Baek Sung-hyun (born January 30, 1989) is a South Korean actor.

==Career==
Baek Sung-hyun made his acting debut in the 1994 film I Wish for What Is Forbidden to Me when he was five years old. The child actor practically grew up onscreen, playing the roles of an adorable son in several MBC series including See and See Again in 1998 and Ajumma (also known as Housewife's Rebellion) in 2000. As he entered his teenage years, he played the younger versions of male protagonists in dramas such as Damo (2003), Emperor of the Sea (2004) and Stairway to Heaven (2003) — the last his breakout role. Critics praised his acting that seemed more mature and romantic for his age.

Director Lee Joon-ik had previously wanted to cast Baek in his films King and the Clown and The Happy Life; he finally got to work with Lee in Blades of Blood (2010). Lee said he cast Baek as the character Gyun-ja who stands between the two main leads Hwang Jung-min and Cha Seung-won for he was "the only actor who can act as much as he can at such a young age," attesting to Baek's strong acting fundamentals.

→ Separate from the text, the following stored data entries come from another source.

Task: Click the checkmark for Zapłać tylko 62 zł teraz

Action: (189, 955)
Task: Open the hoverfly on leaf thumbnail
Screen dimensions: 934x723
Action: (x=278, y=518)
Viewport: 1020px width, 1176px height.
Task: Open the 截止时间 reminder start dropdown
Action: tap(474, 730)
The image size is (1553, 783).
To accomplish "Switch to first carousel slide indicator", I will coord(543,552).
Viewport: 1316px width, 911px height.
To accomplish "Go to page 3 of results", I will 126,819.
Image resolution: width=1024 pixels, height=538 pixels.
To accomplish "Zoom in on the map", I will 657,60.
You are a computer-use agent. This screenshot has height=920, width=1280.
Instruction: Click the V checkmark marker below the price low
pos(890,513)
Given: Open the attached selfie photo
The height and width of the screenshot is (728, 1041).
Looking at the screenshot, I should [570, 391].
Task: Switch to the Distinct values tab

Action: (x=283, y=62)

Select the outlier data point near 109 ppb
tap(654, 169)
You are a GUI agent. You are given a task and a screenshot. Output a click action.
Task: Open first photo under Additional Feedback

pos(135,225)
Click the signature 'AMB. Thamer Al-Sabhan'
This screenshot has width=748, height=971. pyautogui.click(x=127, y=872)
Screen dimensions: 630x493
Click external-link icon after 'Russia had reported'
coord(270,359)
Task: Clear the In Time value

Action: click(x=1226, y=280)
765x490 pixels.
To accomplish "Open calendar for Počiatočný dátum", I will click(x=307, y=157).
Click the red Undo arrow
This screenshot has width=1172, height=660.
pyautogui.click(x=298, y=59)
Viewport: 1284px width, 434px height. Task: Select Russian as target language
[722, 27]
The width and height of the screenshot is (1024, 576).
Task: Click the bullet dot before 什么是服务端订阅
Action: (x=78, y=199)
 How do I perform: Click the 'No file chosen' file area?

He has since starred in a number of other films and TV series — sitcom Kokkiri (Elephant) (2008), high school comedy Our School's E.T. (2008), romantic comedy The Accidental Couple (2009), and period drama Insu, The Queen Mother (2011).

Of note is Baek's performance as a young marathoner in the four-episode Running, Gu (2010), his acting calm and gravitas in the eight-episode drama special White Christmas (2011), and his leading man turn in the youthful romance Melody of Love (2013).

On January 5, 2022, it was reported that Baek's contract with Sidus HQ has expired since December 2021. On January 25, 2022, Baek signed an exclusive contract with Weta Lab.

==Personal life==
Baek enlisted on January 2, 2018, as a Marine Coast Guard to fulfil his mandatory military duties.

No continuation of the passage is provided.